The present invention relates generally to web page systems and methods, and more particularly, a software system and method for replaying a predetermined web path from an intermediate server.
As web sites become more ubiquitous, businesses are increasingly interested in setting performance goals and quality standards for their web sites. One way to achieve these objectives is to simulate a user's experience with a company web site. By simulating a user's experience, the owner of a web site can determine the integrity of links and resources in the page and rate a customer's experience against the operational goals defined by the business. Furthermore, the information technology departments of companies will be better able to track and measure critical web resources.
One way to simulate a user's path through a web site is to record all the requests made by a user at a proxy server, record additional data related to each request and open a socket to send back the exact data that was passed. This technique can be used for web sites that contain only static pages. However, an increasing number of web sites are dynamic, and a method for replaying a user's path through the web must be able to account for content such as session IDs and forms. Because dynamic content can cause a web page session to expire or change over time, simply replaying a series of requests will often result in errors being returned from the target web site.
Current methods for simulating a path through web sites do not adequately address dynamic web sites. Microsoft Web Stress Analyzer Tool was developed to stress test a web site prior to making the site available on the Internet. The Microsoft tool only supports cookie-based dynamic web site techniques but does not support other techniques, nor does it support HTTPS communication between a browser and a web site. Furthermore, the Microsoft tool requires that software be downloaded and installed on a user's computer.
The present invention provides a web path replay system and method that substantially eliminates or reduces disadvantages and problems associated with previously developed web path replay systems. More specifically, the present invention provides a system and method for replaying a predefined path through a set of web pages. The method for replaying a predefined web path includes selecting a saved request associated with a saved URL from a request history. If the saved request is a form request, the present invention can determine a best-fit form from the originating web page for which a replay request can be made. Alternatively, if the request is not a form request, the present invention selects a best-fit URL on the originating web page for which a replay request can be made. After a best-fit form or a best-fit URL is selected as a target URL, the present invention makes a replay request to the target URL.
The present invention provides substantial advantages over previously developed systems by allowing a path through a dynamic web page to be replayed.
The present invention provides yet another important technical advantage by being completely web based.
The present invention provides yet another important technical advantage by running on industry standard servers.
The present invention provides yet another important technical advantage by supporting HTTPS communications.

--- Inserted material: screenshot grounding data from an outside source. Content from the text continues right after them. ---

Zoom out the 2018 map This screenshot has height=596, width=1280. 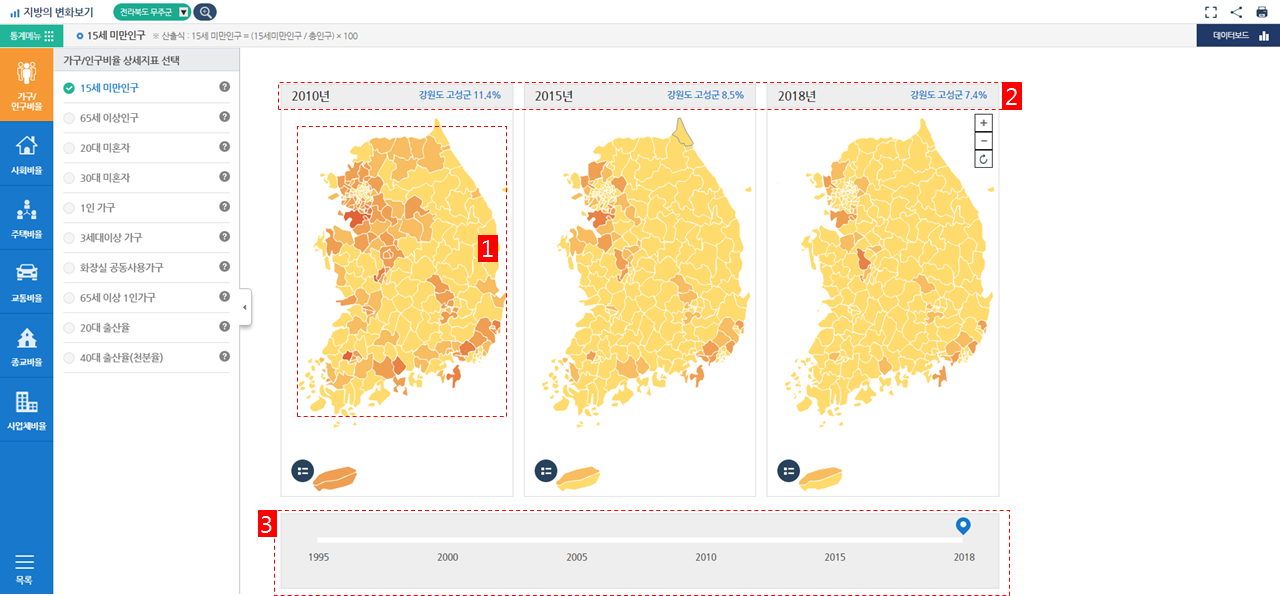983,141

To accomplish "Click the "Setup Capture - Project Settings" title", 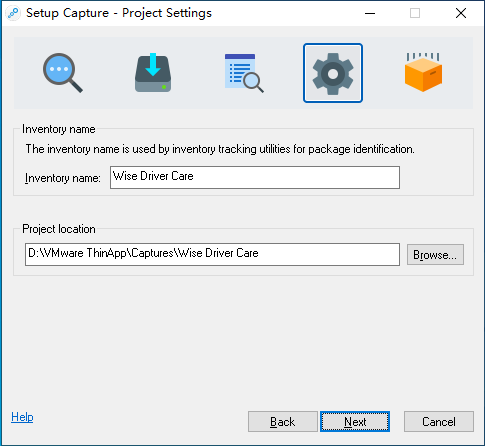I will click(x=119, y=13).
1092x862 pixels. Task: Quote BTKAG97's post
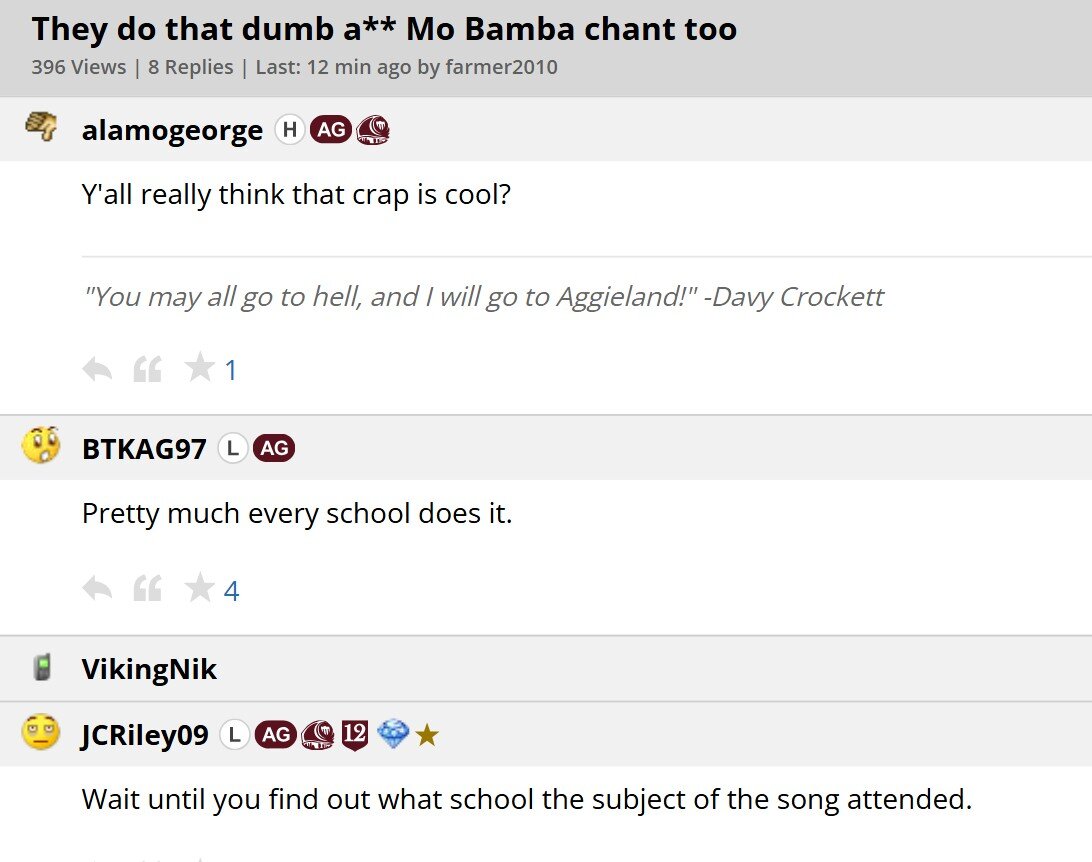[147, 590]
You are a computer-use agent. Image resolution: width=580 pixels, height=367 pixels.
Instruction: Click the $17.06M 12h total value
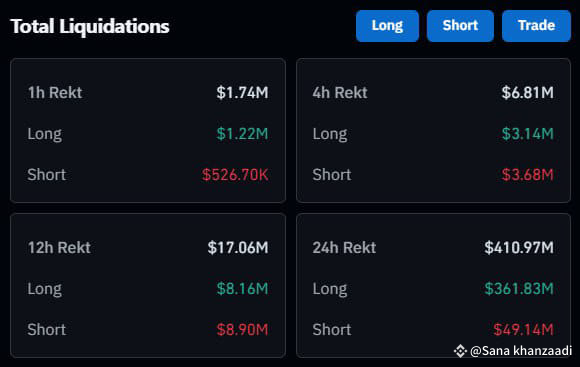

The present invention provides yet another important technical advantage because it does not require the user to install additional software on a user's computer.
The present invention provides a significant advantage by being able to replay a path through a substantially larger number of web pages than previously developed methods.
For a more complete understanding of the present invention and the advantages thereof, reference is now made to the following description taken in conjunction with the accompanying drawings in which like reference numerals indicate like features and wherein:
Preferred embodiments of the present invention are illustrated in the FIGUREs, like numerals being used to refer to like and corresponding parts of the various drawings.
For the purposes of the present invention, “content” refers to the HTML and other data returned to a user's browser by a web page in response to user's commands (e.g., when the user selects a link). “Static” content is that content returned to a user's browser which does not change over time. A “dynamic” web page represents a page that can contain different, non-preformatted content that changes over time in response to the same user's commands. A “path” is a succession of web requests in a particular order.
The present invention provides a system for replaying a user's path through the web from an intermediate server.
Software program 5, after mediating the content, can then communicate the mediated content to the display window of web browser 20. From a user's perspective, the page displayed in the display window of web browser 20 can look identical to the view which would have been displayed had web the user accessed target web server 30 directly. However, the display window of web browser 20 may have been opened without navigation or status bars. This may have been done so that a user will not inadvertently circumvent the path defining process by directly entering a URL at the top of the web browser 20 rather than accessing URLs through the mediated content displayed in the display window.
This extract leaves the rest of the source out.